• CONSIGNAS DE TRABAJO
a) Explica, por favor, a qué atribuye el texto sobre la Ruta 66 que una carretera entre Chicago y Los Ángeles se convirtiera en un icono del país. Responde en una a tres oraciones.
b) Retoma el texto sobre la Ruta 66 y continúalo a partir de la última oración que aparece.

• TEXTO DEL EJERCICIO
Verano del 91. Un descapotable, una moto o una furgoneta y 4.000 kilómetros de asfalto por delante. El objetivo, cruzar Estados Unidos y una foto con una mítica señal azul, roja y blanca: Route 66. Un año antes, el Congreso había aprobado una ley reconociendo la madre de todas las carreteras como un símbolo del pasado estadounidense, del viaje constante y del sueño de buscar una vida mejor.
¿Por qué una carretera entre Chicago y Los Ángeles se convierte en un icono de un país y uno de los destinos de road trip más deseados? La historia, ya os adelantamos, tiene mucho que ver con la conquista del oeste, tormentas de arena de proporciones bíblicas, la Gran Depresión, los cambios de un país que todavía añora los tiempos sencillos y el despertar de la industria del automóvil.

• ENTRADAS PROPORCIONADAS
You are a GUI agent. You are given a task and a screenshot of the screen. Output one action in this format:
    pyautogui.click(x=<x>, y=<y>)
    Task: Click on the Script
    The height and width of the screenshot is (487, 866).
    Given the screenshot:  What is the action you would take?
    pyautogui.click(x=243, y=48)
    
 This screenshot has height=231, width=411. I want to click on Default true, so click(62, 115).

• LISTA DE RESPUESTAS
a) El texto lo atribuye a varios factores: la conquista del oeste, las enormes tormentas de arena, la Gran Depresión, los cambios de un país que todavía añora los tiempos sencillos y el despertar de la industria del automóvil.

b)
Los orígenes de un mito
Cuando los europeos pusieron pie en Norteamérica, las poblaciones nativas llevaban miles de años siguiendo las mismas rutas a través de las planicies de lo que hoy es Oklahoma, Texas y Nuevo México. Españoles, franceses e ingleses recorrieron los mismos caminos, labrados con insistencia por hombres y caballos. A mediados del siglo XIX, un teniente del ejército llamado Edward Beale utilizaba aquellas rutas para construir una de las primeras líneas de ferrocarril, entre Nuevo México y California.
Eran tiempos de fiebres del oro y de la conquista del Oeste; y el tren era su gran aliado. Sin saberlo, Edward Beale estaba dibujando el primer trazado de la carretera 66, como explica Arthur Krim en su libro Route 66: Iconography of the American Highway. A finales de siglo, el tren ya era el método de transporte más popular para cruzar las grandes llanuras de Norteamérica. En torno a las vías, habían surgido multitud de tiendas, pensiones y atracciones varias. Pero el dominio de la máquina de vapor no duró demasiado.